## WORK TO DO
(1) According to the Audi Q2 review, how much boot space is available with the rear seats folded?
(2) Copy out everything in the listing from the line containing "Select the 竞价记录 tab" down to the line containing "click(x=82, y=204)", both of those lines included.

## EXCERPT PROVIDED
The Q2 is nothing like you have seen before, it has edgy design and sharp features. Prominent design features which you will notice are the concaving lines along the side – a unique feature to the Q2 which gives it a different look to anything you will currently find on the road. An Edition #1 version of the Audi Q2 is due for release later this year, this model will feature a unique Quantum Grey Colour, which looks very similar to Nardo Grey, with a little bit of sparkle.

The Q2 is the first of new Audi models to feature this design style, and we can expect future models to follow a similar pattern. Audi have a big 2018 planned with a host of new and updated models, including the Q8.

Step inside the new Audi Q2 and it will feel very similar to the interior of the Audi A3 and other Audi models, there is nothing that would strike you as new or majorly different – it looks and feels very Audi-ish with a clean design and classy feel. The optional sports seats are a nice option to have and were comfortable, they also filled the cabin nicely and added to its visual appearance.

The Audi Q2 will also be available with Pilot Assist, which is the fully digital dash display which allows different views for Car Information, Music and Navigation. This is paired with the 12” TFT screen on the Dashboard. For the record, the Pilot Assist is one of my personal favourites. The Q2 is the only vehicle in its segment to offer a TFT binnacle and it’s an option I’d certainly tick.

The interior is let down slightly by the door cards, They look and feel a little cheap as the lower portions are covered in hard, black plastic. It would have been nice to feature some Alcantara or leather like other areas of the interior. I do understand the reasons behind it though, cost being one of them.

In terms of space, the rear seating area was limited in this regard so if you are tall, unlike me, you may find it quite cramped. The boot space is adequate though with 405-litres on offer, which expands to 1050-litres with the rear seats folded.

How Does It Drive?

The Q2’s we had for the day featured Audi’s 1.4 TFSI engine, which produces 110kw and 250Nm. This is a proven engine in other cars, such as the A3 and it performed as expected. Power delivery is smooth through both the 7-Speed S-Tronic Automatic and the 6-Speed manual transmissions. I did feel that it lacked torque at low RPM, especially in second gear, which was something that I also noticed on the 1.0L variant. This could also have something to do with the COD (Cylinder On Demand) technology which is built into the 1.4 Engine. This feature disables Cylinders two and three at loads of up to 100Nm from 1400rpm with the S-Tronic, and from 2000rpm with the manual variant.

## MATERIAL FOR THIS EXERCISE
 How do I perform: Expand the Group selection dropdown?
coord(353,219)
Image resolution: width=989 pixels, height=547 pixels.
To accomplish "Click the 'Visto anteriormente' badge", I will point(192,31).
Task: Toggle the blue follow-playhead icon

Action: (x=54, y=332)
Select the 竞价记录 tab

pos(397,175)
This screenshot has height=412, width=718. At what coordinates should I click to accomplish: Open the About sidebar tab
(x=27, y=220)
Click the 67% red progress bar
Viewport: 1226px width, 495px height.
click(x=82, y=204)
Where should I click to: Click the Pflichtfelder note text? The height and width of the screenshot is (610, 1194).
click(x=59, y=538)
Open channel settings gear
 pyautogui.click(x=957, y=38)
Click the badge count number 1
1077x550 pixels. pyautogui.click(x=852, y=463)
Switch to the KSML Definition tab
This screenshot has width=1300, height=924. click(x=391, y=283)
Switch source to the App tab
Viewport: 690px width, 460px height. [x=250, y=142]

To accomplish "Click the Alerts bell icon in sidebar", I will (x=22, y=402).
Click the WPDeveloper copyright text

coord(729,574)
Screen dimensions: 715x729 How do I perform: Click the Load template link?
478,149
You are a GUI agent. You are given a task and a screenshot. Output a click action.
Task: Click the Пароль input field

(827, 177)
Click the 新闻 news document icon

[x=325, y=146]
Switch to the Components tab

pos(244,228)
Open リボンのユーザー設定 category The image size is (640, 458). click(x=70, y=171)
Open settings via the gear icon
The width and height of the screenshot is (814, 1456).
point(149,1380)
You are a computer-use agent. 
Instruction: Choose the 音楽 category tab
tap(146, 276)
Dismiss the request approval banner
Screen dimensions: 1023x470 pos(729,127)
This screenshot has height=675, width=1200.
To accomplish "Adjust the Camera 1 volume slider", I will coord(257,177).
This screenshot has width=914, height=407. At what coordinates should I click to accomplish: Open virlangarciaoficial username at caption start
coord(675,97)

## FINAL ANSWERS
(1) 1050 litres.

(2)
Select the 竞价记录 tab

pos(397,175)
This screenshot has height=412, width=718. At what coordinates should I click to accomplish: Open the About sidebar tab
(x=27, y=220)
Click the 67% red progress bar
Viewport: 1226px width, 495px height.
click(x=82, y=204)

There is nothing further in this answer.